* [Given entries]:

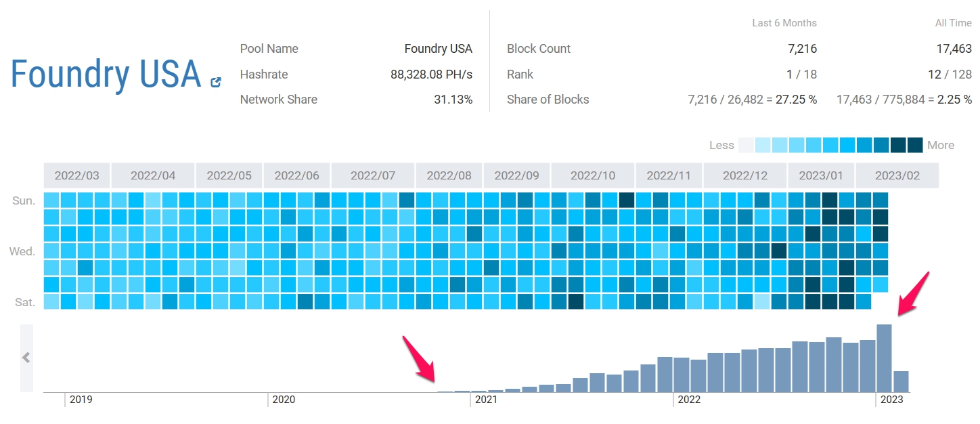Open the Foundry USA title link
Image resolution: width=980 pixels, height=424 pixels.
[106, 75]
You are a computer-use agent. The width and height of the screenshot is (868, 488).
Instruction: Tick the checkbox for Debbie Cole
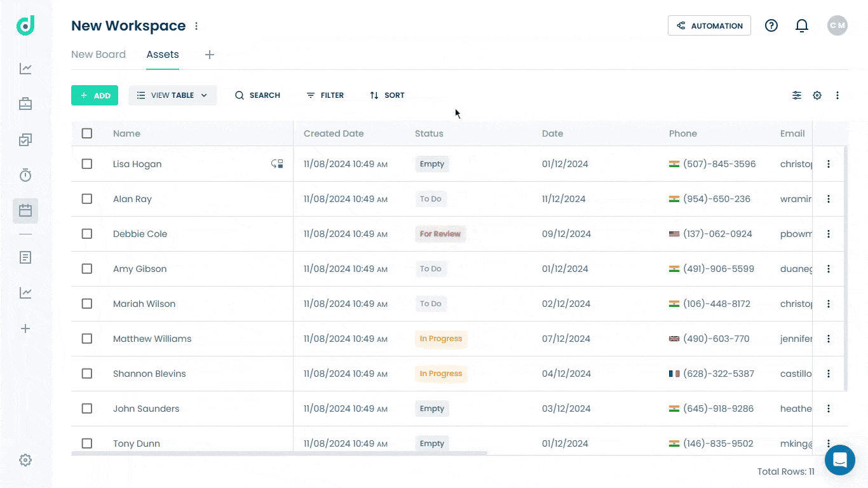tap(87, 234)
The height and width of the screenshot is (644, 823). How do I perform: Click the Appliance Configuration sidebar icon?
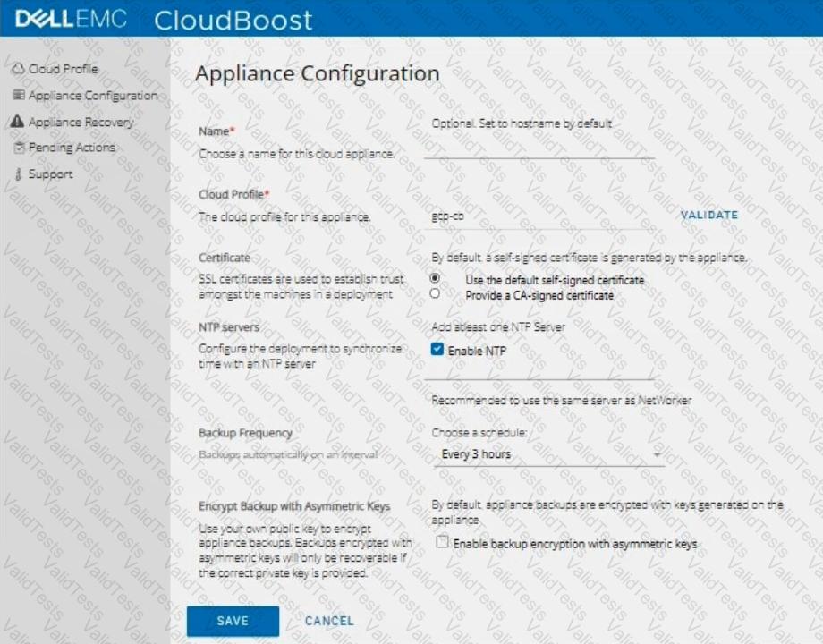coord(17,96)
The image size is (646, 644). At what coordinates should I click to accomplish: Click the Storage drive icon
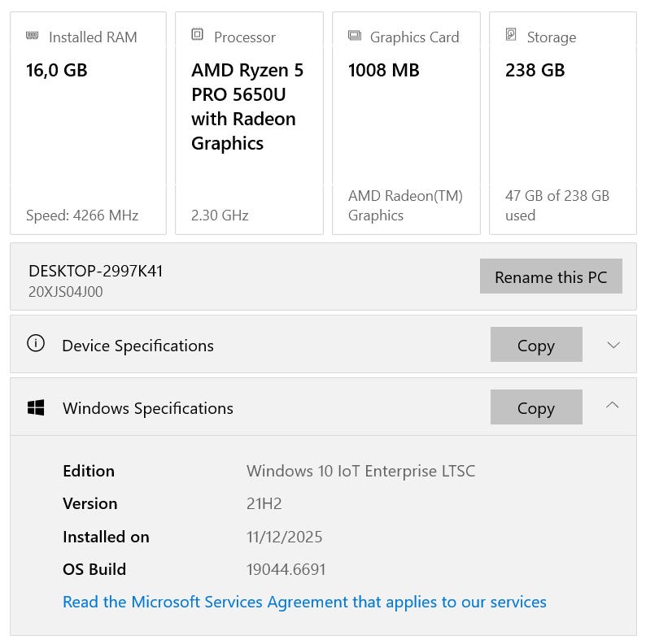tap(511, 35)
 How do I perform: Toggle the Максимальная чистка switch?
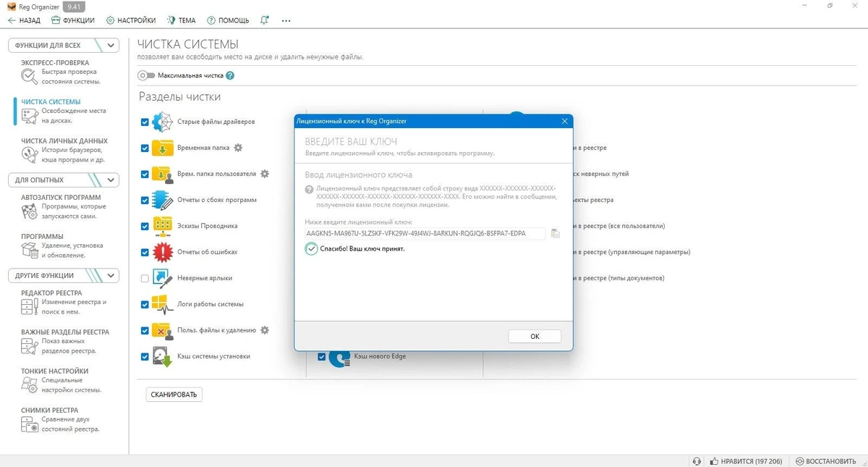(x=147, y=75)

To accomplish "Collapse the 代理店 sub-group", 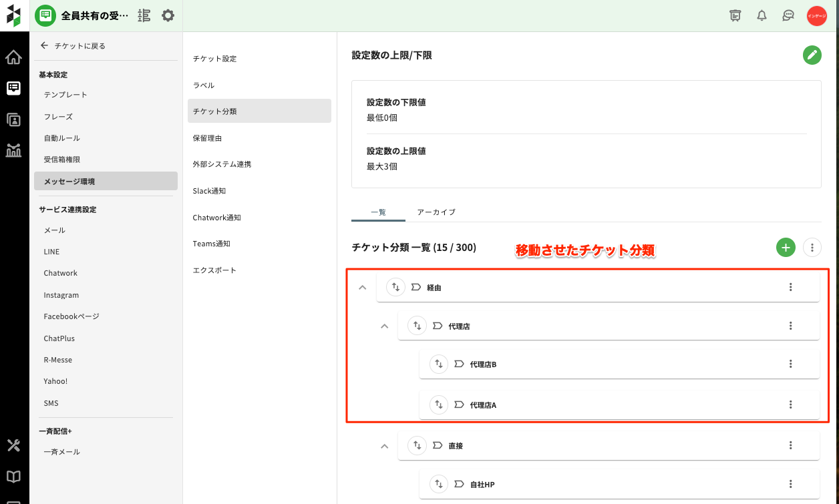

* [Goal of the exercise]:
The answer consists solely of the lines from the one holding "How do I perform: Toggle" through the last line of the entries above, set down verbatim, without any pictures.

* [Answer to the problem]:
 How do I perform: Toggle the Максимальная чистка switch?
(x=147, y=75)

To accomplish "Collapse the 代理店 sub-group", 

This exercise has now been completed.